Re-use intermediate buffers
Is your feature request related to a problem? Please describe.
Currently, WONNX will allocate a buffer for each operator output. This output buffer is then read by at least one subsequent operator. After the output has been read by all operators that use it as input, it is not used any longer, but are not deallocated until the 'Session' is dropped (they will be re-used in future inferences). These buffers take up GPU memory, and because GPUs do no swapping as far as I know, they limit the maximum size of a model we can use.
(Note, I am on a MacBook M1 Max with 64 GB memory shared between CPU-GPU so have not run into this issue myself yet)
Describe the solution you'd like
Pre-allocating buffers is desirable to ensure inference is fast. This means we should not deallocate buffers after we're done with them (however we'd then also would have to allocate them at inference time).
As many models are very 'deep', it is very much possible to pre-allocate a smaller number of buffers and re-use these. A simple example graph:
Input -> A -> B -> C -> Output
In the above, we currently allocate for Input and outputs of A, B and C. If the output for C fits in the output buffer of A, we could simply reuse A's output buffer for C's output: after B is done reading A's output it will never be used anyway (B must use its own output buffer, as it is still reading from A's output buffer).
A more complicated example:
Input -> A
A -> B -> C
A -> D -> E
C + E -> Output
In this case, the output of 'A' is used by both B and D, and can only be re-used after both B and D have executed.
This should be fairly easy to implement by maintaining some sort of 'buffer pool' while sequencing the DAG into GPU operations, and calculating the minimum number and sizes of buffers that should be allocated.
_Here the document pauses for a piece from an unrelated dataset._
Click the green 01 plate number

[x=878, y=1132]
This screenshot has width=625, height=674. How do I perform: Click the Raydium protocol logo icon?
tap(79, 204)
This should have some sort of look-ahead to allocate a bigger buffer if an operator further in the graph needs it (so it can be shared with an 'earlier' operator that requires a smaller buffer)
Describe alternatives you've considered
That would be one of (1) buying a larger GPU, (2) use smaller models only or (3) implement some sort of swapping...
(I might be able to implement this later on)
So, to avoid conflict as you mentioned, I think that we just need to implement a graph coloring algorithm, with the color representing the buffers.
So, to avoid conflict as you mentioned, I think that we just need to implement a graph coloring algorithm, with the color representing the buffers.
I am not a CS grad (you might have noticed ;-)) but this seems like the right thing to do. After coloring we then allocate each color's buffer with max(...buffer sizes requested for this color...) bytes.
No worries. Actually, Coloring does not work straight out of the box. But yeah. Something along that line.
Closed by #143